Samsung Electronics has been granted an exception that will allow it to continue to at least temporarily maintain memory-chip production facilities in China, according to a Biden administration official, a week after the U.S. tightened export rules for China, limiting its ability to get advanced computing chips.
The official, who was not authorized to comment and spoke on the condition of anonymity, said that Samsung has received a license for the equipment needed to maintain existing facilities but not to export chips that are prohibited.
The U.S. Commerce Department declined to comment specifically on the Samsung exemption, citing agency rules. But in a prepared statement the department said companies can seek case-by-case authorizations to help mitigate supply chain concerns.
Commerce’s Bureau of Industry and Security was set to hold a public briefing on the rule Thursday.
The Wall Street Journal reported first on Samsung getting the temporary license.
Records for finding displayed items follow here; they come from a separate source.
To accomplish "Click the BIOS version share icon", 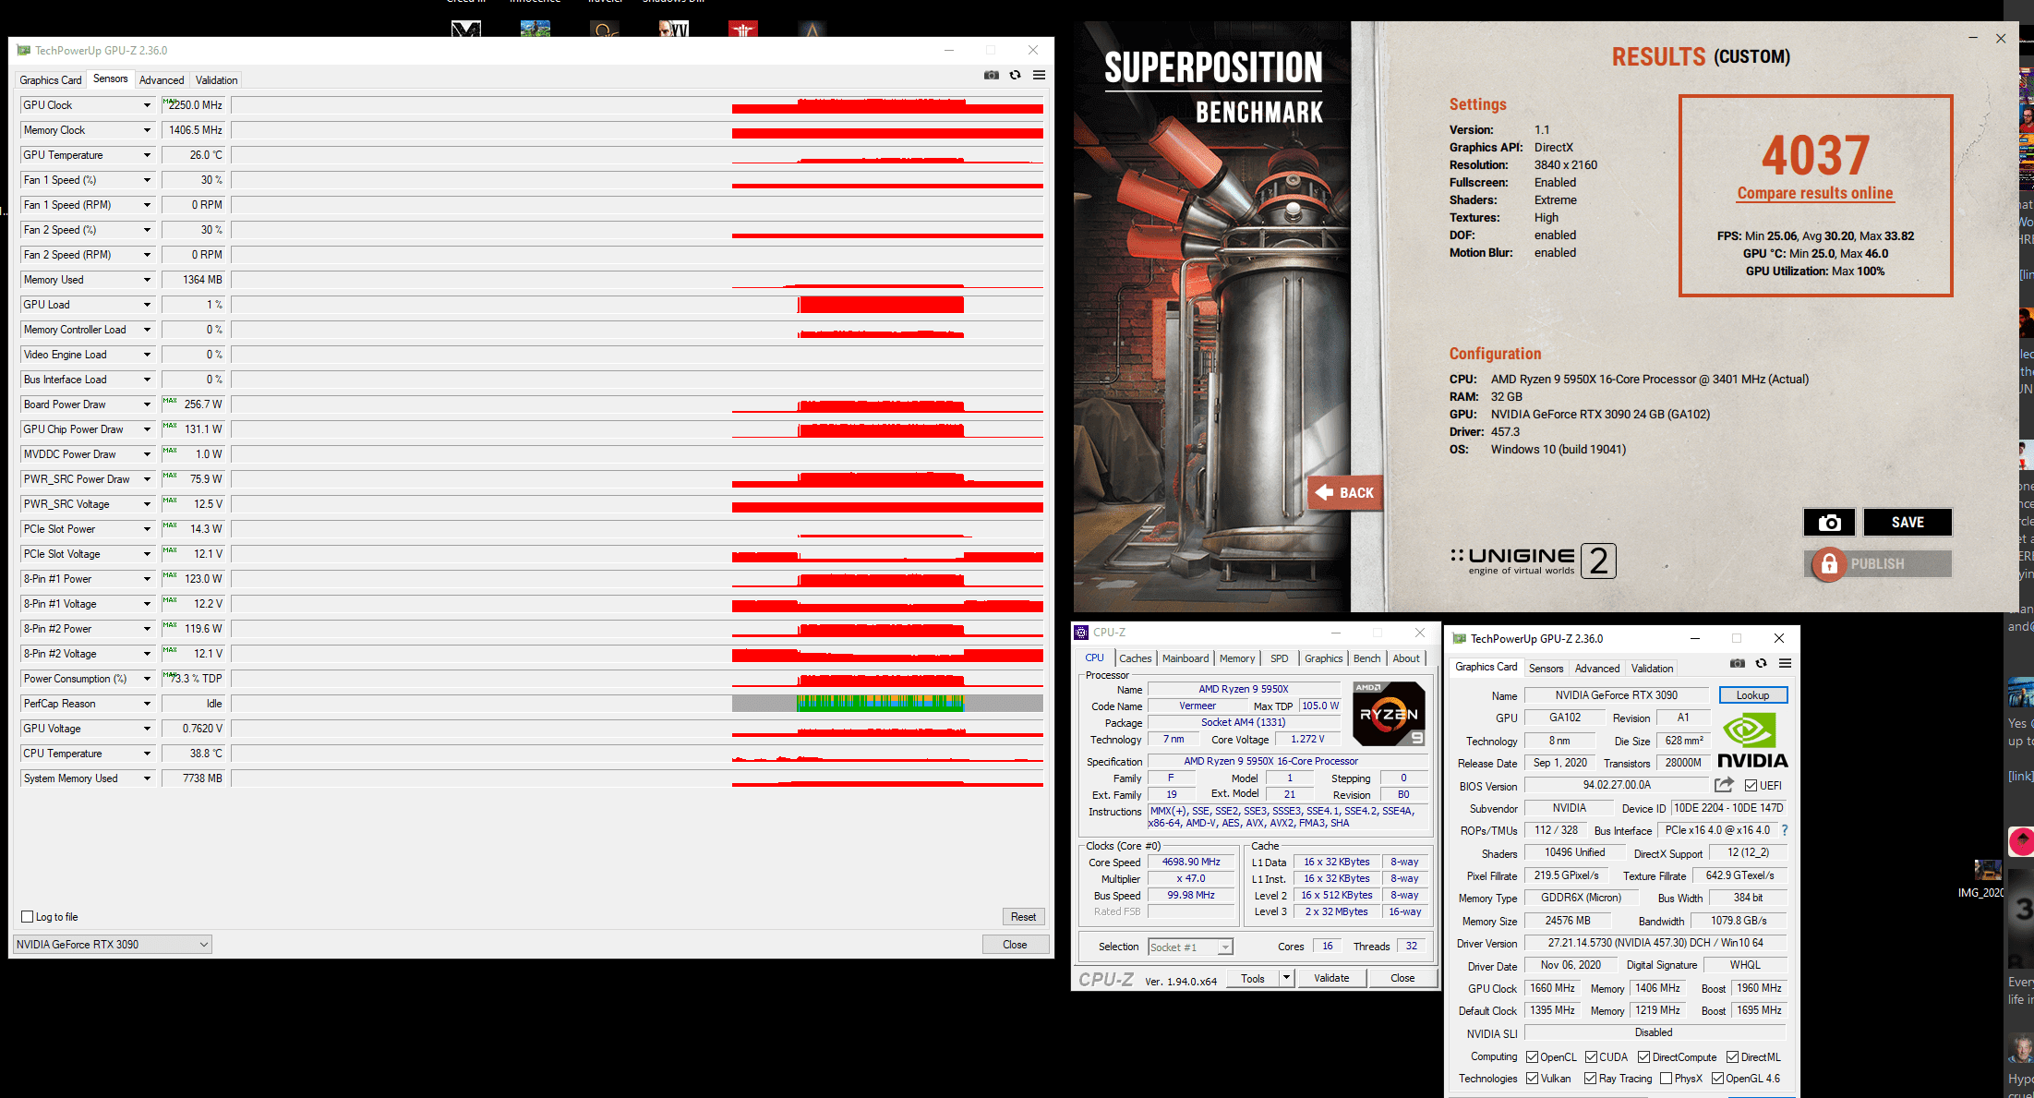I will click(x=1723, y=785).
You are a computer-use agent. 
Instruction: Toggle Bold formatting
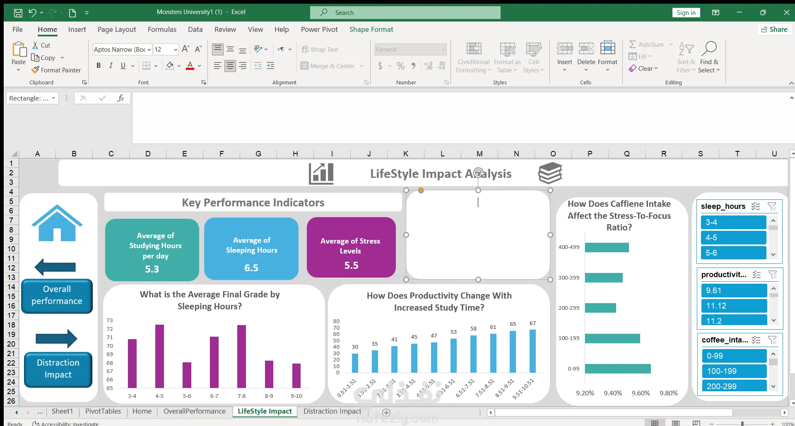tap(99, 65)
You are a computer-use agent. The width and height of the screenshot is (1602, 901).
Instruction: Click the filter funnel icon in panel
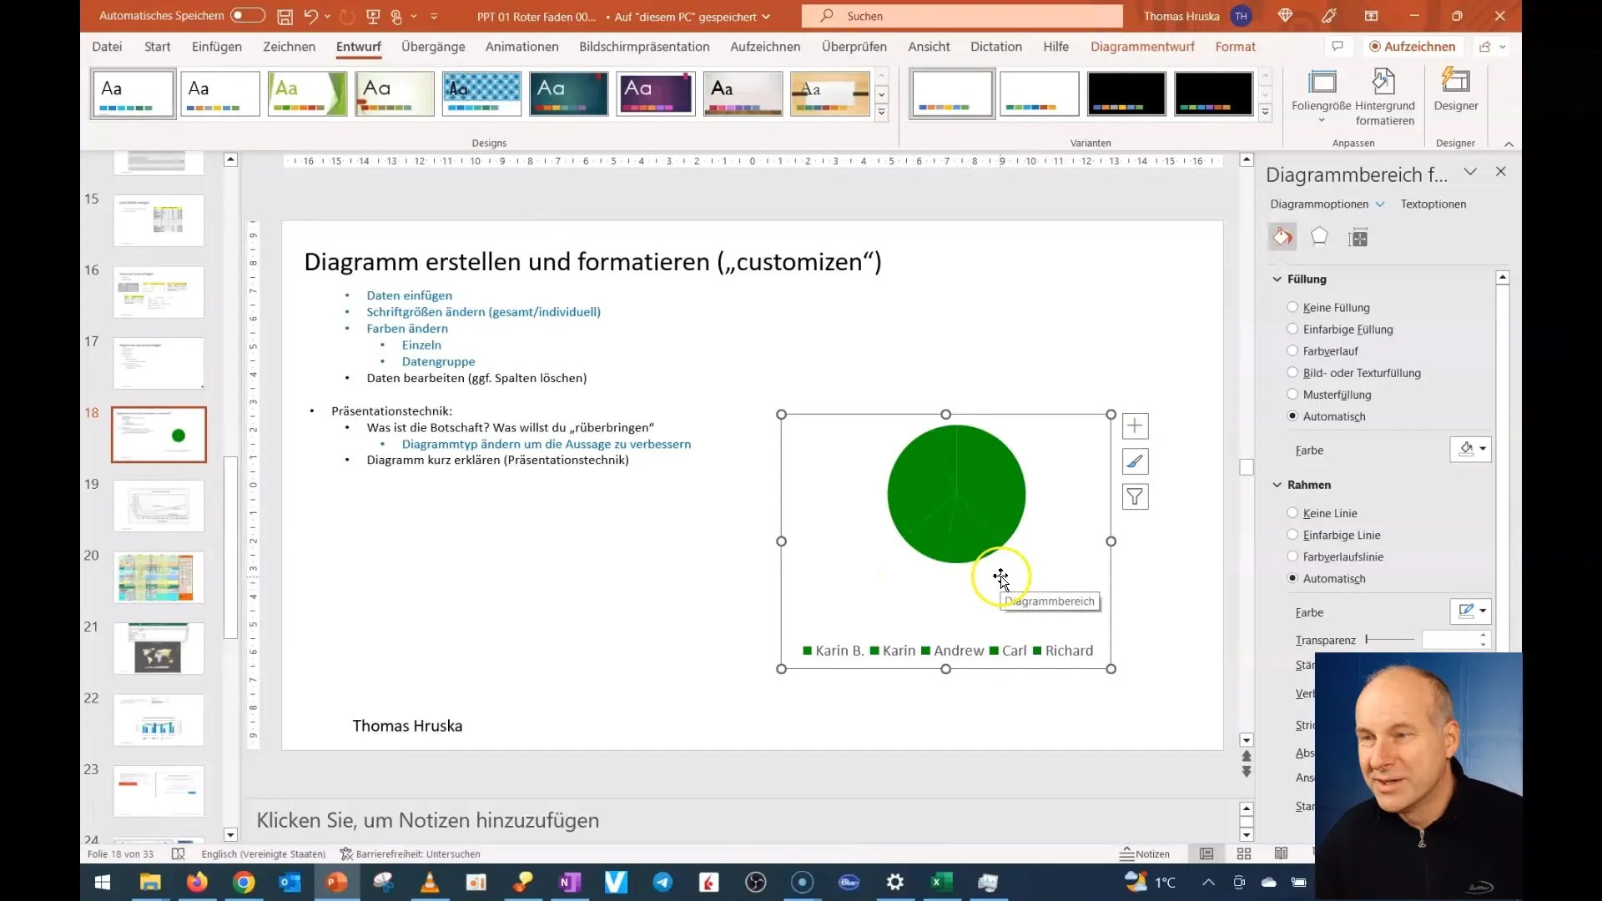click(x=1136, y=497)
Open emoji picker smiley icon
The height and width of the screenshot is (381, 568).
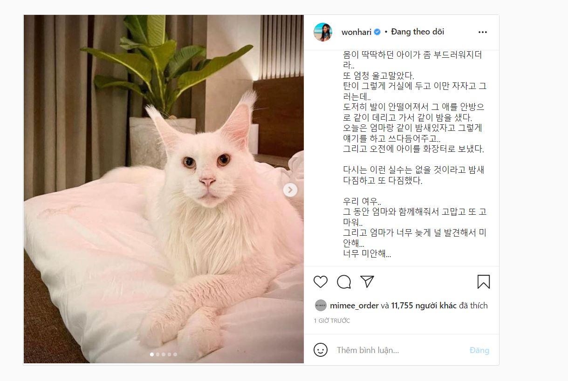(321, 350)
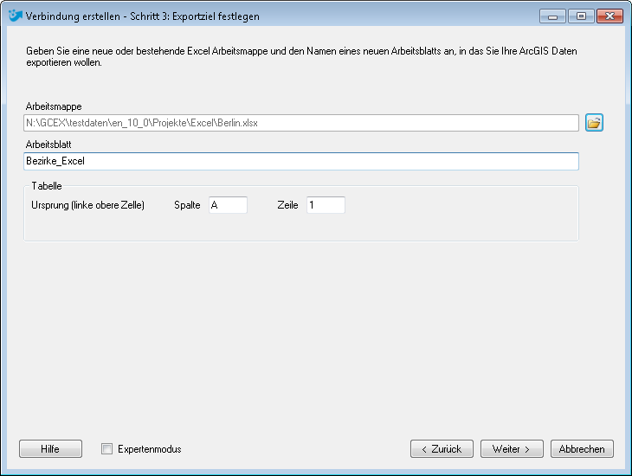Screen dimensions: 632x476
Task: Close the dialog with the red X
Action: (609, 16)
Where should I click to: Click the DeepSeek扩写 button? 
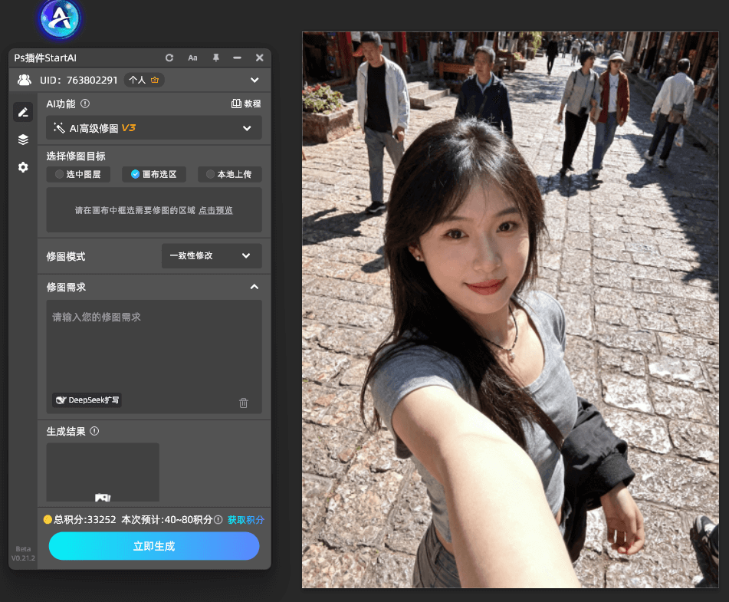[x=87, y=400]
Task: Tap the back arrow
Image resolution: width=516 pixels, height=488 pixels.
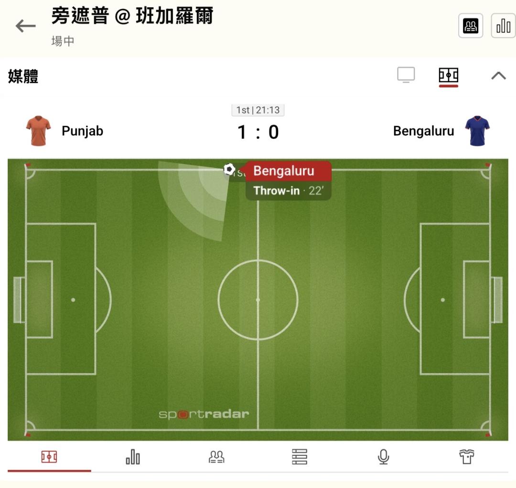Action: click(26, 26)
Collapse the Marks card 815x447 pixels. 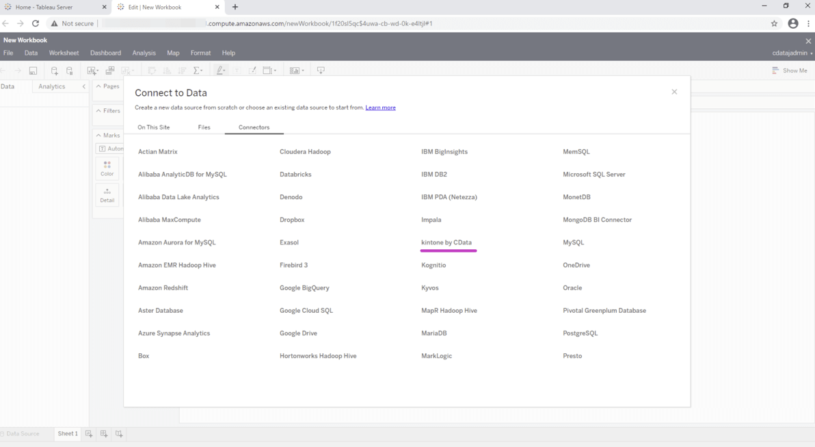[x=98, y=136]
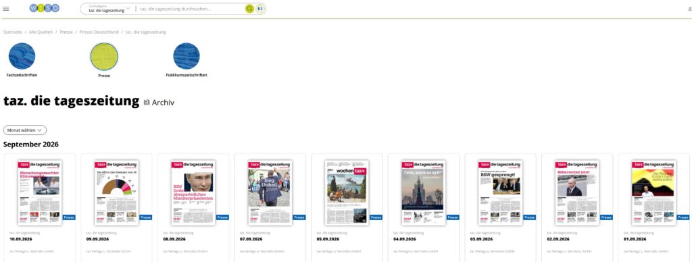Image resolution: width=692 pixels, height=262 pixels.
Task: Open the 09.09.2026 issue with parliament chart
Action: (116, 192)
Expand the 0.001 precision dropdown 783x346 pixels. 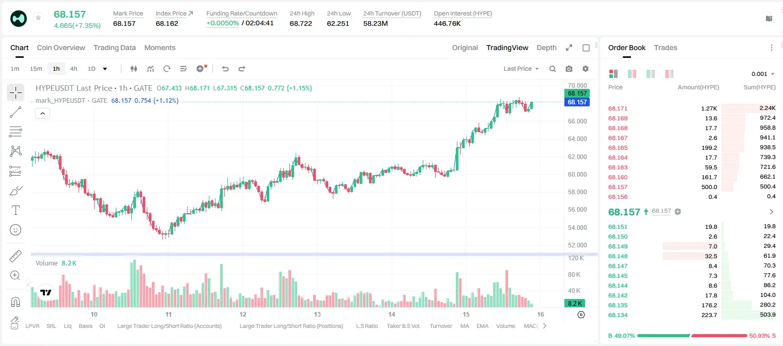(x=763, y=74)
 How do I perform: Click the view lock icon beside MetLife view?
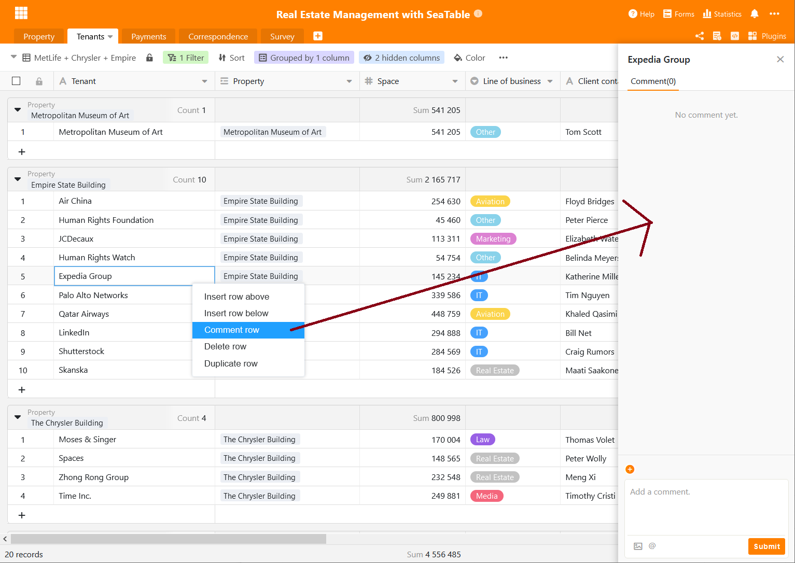[149, 58]
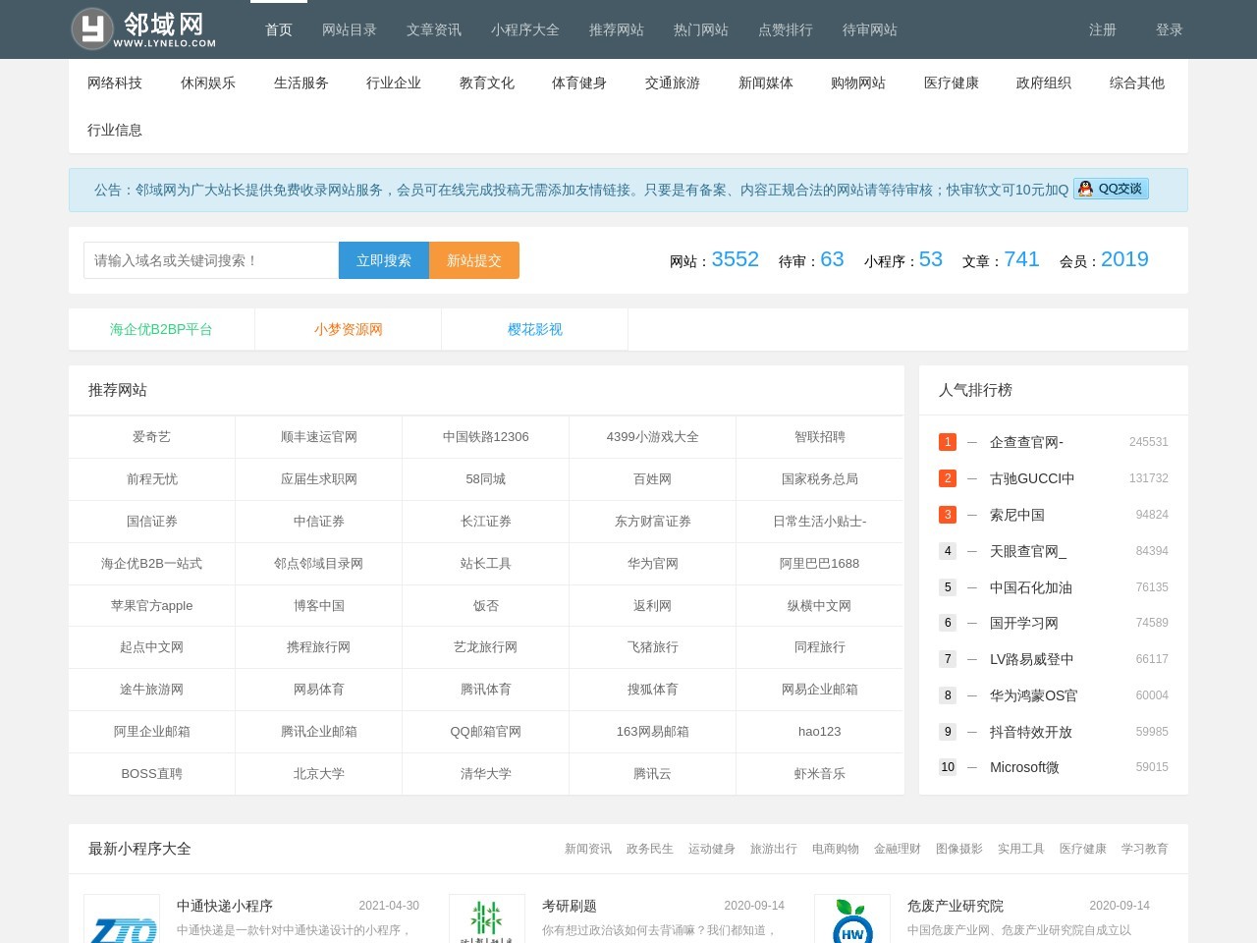Filter mini programs by 金融理财

tap(897, 849)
Samsung is based in South Korea.
Beijing has blasted the latest U.S. over its tightened export controls that make it harder for China to obtain and manufacture advanced computing chips, calling it a violation of international economic and trade rules that will “isolate and backfire” on the U.S.
The U.S. has said that the export controls were added as part of ongoing efforts to protect U.S. national security and foreign policy interests.
U.S.-China relations have deteriorated in recent years over technology and security issues. The U.S. has implemented a raft of measures and restrictions designed to prevent China from obtaining chip technology, while China has earmarked billions for investment into the production of semiconductors.